There's also a replace argument in the legacy numpy.random.choice function, but this argument was implemented inefficiently and then left inefficient due to random number stream stability guarantees, so its use isn't recommended. (It basically does the shuffle-and-slice thing internally.)

Some timings:

import timeit
print("when output size/k is large, np.random.default_rng().choice() is far far quicker, even when including time taken to create np.random.default_rng()")
print(1, timeit.timeit("rng.choice(a=10**5, size=10**4, replace=False, shuffle=False)", setup="import numpy as np; rng=np.random.default_rng()", number=10**3)) #0.16003450006246567
print(2, timeit.timeit("np.random.default_rng().choice(a=10**5, size=10**4, replace=False, shuffle=False)", setup="import numpy as np", number=10**3)) #0.19915290002245456

print(3, timeit.timeit("random.sample( population=range(10**5), k=10**4)", setup="import random", number=10**3))   #5.115292700007558

print("when output size/k is very small, random.sample() is quicker")
print(4, timeit.timeit("rng.choice(a=10**5, size=10**1, replace=False, shuffle=False)", setup="import numpy as np; rng=np.random.default_rng()", number=10**3))  #0.01609779999125749
print(5, timeit.timeit("random.sample( population=range(10**5), k=10**1)", setup="import random", number=10**3))  #0.008387799956835806

So numpy.random.Generator.choice is what you usually want to go for, except for very small output size/k.

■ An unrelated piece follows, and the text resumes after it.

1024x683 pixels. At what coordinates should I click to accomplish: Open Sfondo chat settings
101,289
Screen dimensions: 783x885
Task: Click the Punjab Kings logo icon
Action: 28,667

I think numpy.random.sample doesn't work right, now. This is my way:

import numpy as np
np.random.choice(range(20), 10, replace=False)

Years later, some timeits for choosing 40000 out of 10000^2 (Numpy 1.8.1, imac 2.7 GHz):

import random
import numpy as np

n = 10000
k = 4
np.random.seed( 0 )

%timeit np.random.choice( n**2, k * n, replace=True )  # 536 µs ± 1.58 µs
%timeit np.random.choice( n**2, k * n, replace=False ) # 6.1 s ± 9.91 ms

# https://docs.scipy.org/doc/numpy/reference/random/index.html
randomstate = np.random.default_rng( 0 )
%timeit randomstate.choice( n**2, k * n, replace=False, shuffle=False )  # 766 µs ± 2.18 µs
%timeit randomstate.choice( n**2, k * n, replace=False, shuffle=True )   # 1.05 ms ± 1.41 µs

%timeit random.sample( range( n**2 ), k * n )          # 47.3 ms ± 134 µs

(Why choose 40000 out of 10000^2 ? To generate large scipy.sparse.random matrices -- scipy 1.4.1 uses np.random.choice( replace=False ), slooooow.)

Tip of the hat to numpy.random people.

You can get this by sorting as well:

random_numbers = np.random.random([num_samples, max_int])
samples = np.argsort(random_numbers, axis=1)

Python set-list conversion can be used. 10 random non repetitive numbers between 0 and 20 can be obtained as:

import random
numbers=set()
while(len(numbers)<10):
    numbers.add(random.randint(0,20))

numbers=list(numbers)
random.shuffle(numbers)
print(numbers)

Simply generate an array that contains the required range of numbers, then shuffle them by repeatedly swapping a random one with the 0th element in the array. This produces a random sequence that doesn't contain duplicate values.